The novel begins with two verses from the Nag Hammadi, a collection of ancient gnostic manuscripts. Gnostic thinkers attempted to know themselves and the divine, in part by understanding where they had come from and where they were going. The text from which these lines come, according to scholar Elaine Pagels' The Gnostic Gospels, is an "extraordinary poem spoken in the voice of a feminine divine power." The reader can keep these lines in mind and revisit them after finishing the novel.

The lines may refer to the novel's enigmatic narrator, who dominates Jazz. All other voices are channeled through this narrator, whom Morrison has left unidentified. This study guide will refer to the narrator as she, but not all critics agree on the narrator's gender or even whether the narrator is human. The narrator speaks in two voices. One is a first-person voice full of commentary and fond of gossip. In her third-person account, the narrator relays other characters' thoughts or simply reports on events. Throughout the novel these voices intermingle, shifting without warning, sometimes multiple times in a single part. In addition, some stories are told from the first-person perspective of characters, with the narrator's help. This shifting of perspective, like the shifting of setting, is part of the novel's improvisational, jazzy approach.
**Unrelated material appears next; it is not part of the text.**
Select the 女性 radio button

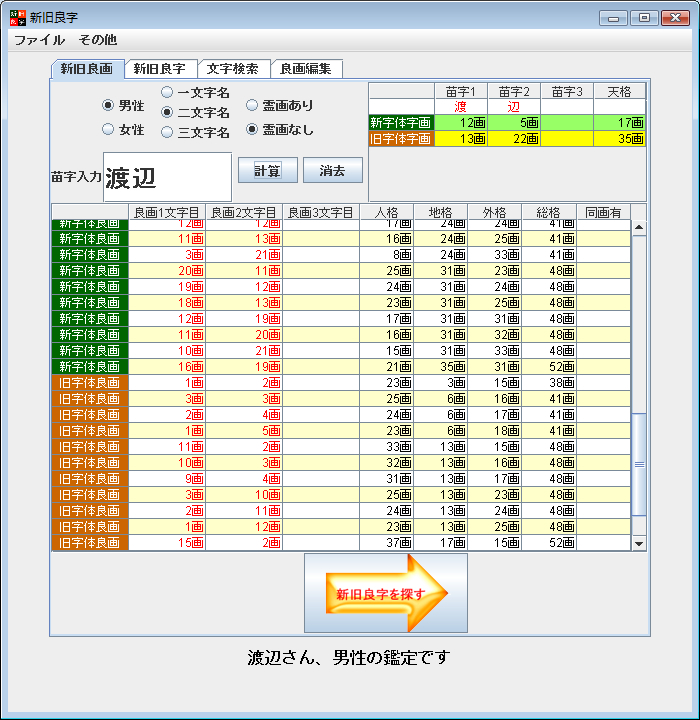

The reader quickly realizes that the narrator is not wholly reliable. For example, she says that Joe and Violet both regard the girl's picture with "bewilderment" but later corrects herself to say that Joe sees forgiveness while Violet sees the thief who stole her husband's love. The reader must keep up with the narrator's shifting perspective and question when the narrator is more or less objective.

The opening part of Jazz focuses on Violet, revealing something of her personality and past and laying out her current crisis. Violet is a silent, anxious woman who keeps busy with housekeeping and work and fears rest because "a space of nothing pressing to do would knock [her] down." Such spaces allow "the seep of rage" and grief, and Violet has plenty of both. Locals have nicknamed her "Violent" because of her eccentric actions, the worst of which is her attack on the dead girl's body. Yet readers see quickly that Violet is intelligent and capable. She intends to get to the bottom of the mystery that plagues her: why her husband, whom she chose long ago, has suddenly "unchosen" her.

The first part of the novel also introduces the City, which is half backdrop and half a living thing itself. It offers "anything the strong can think of and the weak will admire" and is "mindful" of where people need to go. The narrator is in love with her City. The author's discussion and description of the City reflect the recurring theme of City versus Country throughout the book.

Jazz begins with its climax—the disfiguring of a dead girl's face. Everything that follows teases out the connections among the climax, the events that led up to it, and the events that follow it.